Compared to conventional database search (and the full text query extensions found in most modern SQL implementations), a Search Server is going to provide better performance and search features. Since Solr is writeable as well as readable it can be used as a NoSQL datastore.

Solr Basics

Solr is a java servlet, implementing a web based interface to Lucene. Requests to Solr are made via HTTP requests. Request data may be sent in either POST or GET values. Data is returned in JSON but Solr will also return data in xml or CSV formats. Similarly POSTs of data to Solr may be in any of these formats. Lucene provides indexing and search technology, as well as spellchecking, hit highlighting and advanced analysis/tokenization capabilities. The Data Import Handler will allow you to import from lots of other sources rather than needing to POST it all through web requests. Once up and going it gives you a lot of possibilities for finding documents.

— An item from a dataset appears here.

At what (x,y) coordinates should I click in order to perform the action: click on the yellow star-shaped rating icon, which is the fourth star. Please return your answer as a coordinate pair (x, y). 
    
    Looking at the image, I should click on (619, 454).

Solr runs in a java servelet answering HTTP protocol requests on a designated port, 8983 by default. Operations are carried out by Get requests and by Post requests of either XML or JSON. Data returned is also in JSON or XML format. CSV and a few other formats are also supported for data. Large data sets are usually imported through the Data Import Handler (DIH) which can among other methods load a CSV file or query a SQL database. The Server and the Collections (equivalent of a database) are configured through XML files. Solr does not include a crawling capability. The Nutch utility or custom scripts are used in conjunction with Solr for crawling.

Requests to Solr can be made through a web browser or any utility such as wget, curl or LWP scripts that implements the HTTP protocol. Each request is independent of all others, there is no session or handshake, Solr recieves a request via HTTP and responds to it. The Solr Server also provides a web interface, anyone who can access the interface, can access all of its features. This has obvious architectural implications in securing solr, because security must be implemented at either the network level or by placing Solr behind another webserver which implements security. Normally Solr is not directly exposed to the public internet.

Perl Modules for Solr

There are a number of Perl Modules available for Solr, the two that appear the most viable are Apache::Solr and WebService::Solr. Unfortunately, all of the modules have problems both in bugs and unimplemented features. Initally I had the best luck with Apache::Solr but ran into some limitations there. After reading through the source code for several of the modules, I decided to work with WebService::Solr. At present it looks like Apache::Solr is being more actively developed so in the future it could become the better choice.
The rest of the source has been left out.